§ **Your task**
Copy out the data below, all of it, exactly.

Saved entries:

_ _ _ _ _ _ _

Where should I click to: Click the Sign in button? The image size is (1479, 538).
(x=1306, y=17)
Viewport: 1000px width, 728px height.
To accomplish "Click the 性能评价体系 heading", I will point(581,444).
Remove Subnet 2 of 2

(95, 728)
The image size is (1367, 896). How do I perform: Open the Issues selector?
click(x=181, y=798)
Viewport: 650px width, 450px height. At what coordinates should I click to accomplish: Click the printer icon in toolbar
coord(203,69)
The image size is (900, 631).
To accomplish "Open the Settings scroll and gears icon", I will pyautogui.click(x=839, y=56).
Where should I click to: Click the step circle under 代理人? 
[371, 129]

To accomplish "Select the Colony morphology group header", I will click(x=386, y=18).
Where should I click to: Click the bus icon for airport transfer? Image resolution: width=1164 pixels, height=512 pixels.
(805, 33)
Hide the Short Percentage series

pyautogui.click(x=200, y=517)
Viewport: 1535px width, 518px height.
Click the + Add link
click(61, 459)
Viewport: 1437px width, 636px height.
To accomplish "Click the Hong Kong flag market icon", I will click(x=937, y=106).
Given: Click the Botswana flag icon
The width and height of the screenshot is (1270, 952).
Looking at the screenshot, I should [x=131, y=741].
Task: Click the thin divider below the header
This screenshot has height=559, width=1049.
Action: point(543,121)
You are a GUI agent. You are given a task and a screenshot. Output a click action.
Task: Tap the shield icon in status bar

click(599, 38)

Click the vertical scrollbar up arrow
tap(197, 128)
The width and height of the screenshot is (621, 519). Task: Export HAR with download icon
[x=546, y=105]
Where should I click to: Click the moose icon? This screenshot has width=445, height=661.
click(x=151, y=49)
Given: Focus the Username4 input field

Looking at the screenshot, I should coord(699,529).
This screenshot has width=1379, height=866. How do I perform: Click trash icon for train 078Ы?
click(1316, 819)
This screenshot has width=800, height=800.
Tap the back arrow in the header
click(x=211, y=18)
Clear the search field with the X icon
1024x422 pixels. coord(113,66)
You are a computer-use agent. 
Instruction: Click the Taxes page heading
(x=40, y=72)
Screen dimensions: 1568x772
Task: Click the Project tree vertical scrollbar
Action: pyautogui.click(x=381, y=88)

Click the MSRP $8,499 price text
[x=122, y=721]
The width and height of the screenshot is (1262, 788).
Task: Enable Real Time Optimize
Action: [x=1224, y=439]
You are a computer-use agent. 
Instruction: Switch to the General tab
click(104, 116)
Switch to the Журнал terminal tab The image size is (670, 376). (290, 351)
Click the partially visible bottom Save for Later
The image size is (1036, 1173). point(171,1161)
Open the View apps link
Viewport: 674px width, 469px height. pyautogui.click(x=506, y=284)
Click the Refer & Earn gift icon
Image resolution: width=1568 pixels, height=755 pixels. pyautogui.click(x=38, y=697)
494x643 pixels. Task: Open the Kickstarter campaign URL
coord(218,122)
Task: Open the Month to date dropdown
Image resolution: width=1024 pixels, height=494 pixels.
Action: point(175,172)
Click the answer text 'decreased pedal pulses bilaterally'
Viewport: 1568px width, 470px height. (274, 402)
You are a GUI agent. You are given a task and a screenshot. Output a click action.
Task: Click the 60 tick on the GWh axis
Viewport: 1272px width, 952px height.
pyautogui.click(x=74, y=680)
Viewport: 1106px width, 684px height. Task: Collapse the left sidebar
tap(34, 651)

_ _ _ _ _ _ _

§ **Solution to this exercise**
Where should I click to: Click the Sign in button? The image size is (1479, 538).
(x=1306, y=17)
Viewport: 1000px width, 728px height.
To accomplish "Click the 性能评价体系 heading", I will point(581,444).
Remove Subnet 2 of 2

(95, 728)
The image size is (1367, 896). How do I perform: Open the Issues selector?
click(x=181, y=798)
Viewport: 650px width, 450px height. At what coordinates should I click to accomplish: Click the printer icon in toolbar
coord(203,69)
The image size is (900, 631).
To accomplish "Open the Settings scroll and gears icon", I will pyautogui.click(x=839, y=56).
Where should I click to: Click the step circle under 代理人? 
[371, 129]

To accomplish "Select the Colony morphology group header", I will click(x=386, y=18).
Where should I click to: Click the bus icon for airport transfer? Image resolution: width=1164 pixels, height=512 pixels.
(805, 33)
Hide the Short Percentage series

pyautogui.click(x=200, y=517)
Viewport: 1535px width, 518px height.
Click the + Add link
click(61, 459)
Viewport: 1437px width, 636px height.
To accomplish "Click the Hong Kong flag market icon", I will click(x=937, y=106).
Given: Click the Botswana flag icon
The width and height of the screenshot is (1270, 952).
Looking at the screenshot, I should [x=131, y=741].
Task: Click the thin divider below the header
This screenshot has height=559, width=1049.
Action: point(543,121)
You are a GUI agent. You are given a task and a screenshot. Output a click action.
Task: Tap the shield icon in status bar

click(599, 38)

Click the vertical scrollbar up arrow
tap(197, 128)
The width and height of the screenshot is (621, 519). Task: Export HAR with download icon
[x=546, y=105]
Where should I click to: Click the moose icon? This screenshot has width=445, height=661.
click(x=151, y=49)
Given: Focus the Username4 input field

Looking at the screenshot, I should coord(699,529).
This screenshot has width=1379, height=866. How do I perform: Click trash icon for train 078Ы?
click(1316, 819)
This screenshot has width=800, height=800.
Tap the back arrow in the header
click(x=211, y=18)
Clear the search field with the X icon
1024x422 pixels. coord(113,66)
You are a computer-use agent. 
Instruction: Click the Taxes page heading
(x=40, y=72)
Screen dimensions: 1568x772
Task: Click the Project tree vertical scrollbar
Action: pyautogui.click(x=381, y=88)

Click the MSRP $8,499 price text
[x=122, y=721]
The width and height of the screenshot is (1262, 788).
Task: Enable Real Time Optimize
Action: [x=1224, y=439]
You are a computer-use agent. 
Instruction: Switch to the General tab
click(104, 116)
Switch to the Журнал terminal tab The image size is (670, 376). (290, 351)
Click the partially visible bottom Save for Later
The image size is (1036, 1173). point(171,1161)
Open the View apps link
Viewport: 674px width, 469px height. pyautogui.click(x=506, y=284)
Click the Refer & Earn gift icon
Image resolution: width=1568 pixels, height=755 pixels. pyautogui.click(x=38, y=697)
494x643 pixels. Task: Open the Kickstarter campaign URL
coord(218,122)
Task: Open the Month to date dropdown
Image resolution: width=1024 pixels, height=494 pixels.
Action: point(175,172)
Click the answer text 'decreased pedal pulses bilaterally'
Viewport: 1568px width, 470px height. (274, 402)
You are a GUI agent. You are given a task and a screenshot. Output a click action.
Task: Click the 60 tick on the GWh axis
Viewport: 1272px width, 952px height.
pyautogui.click(x=74, y=680)
Viewport: 1106px width, 684px height. Task: Collapse the left sidebar
tap(34, 651)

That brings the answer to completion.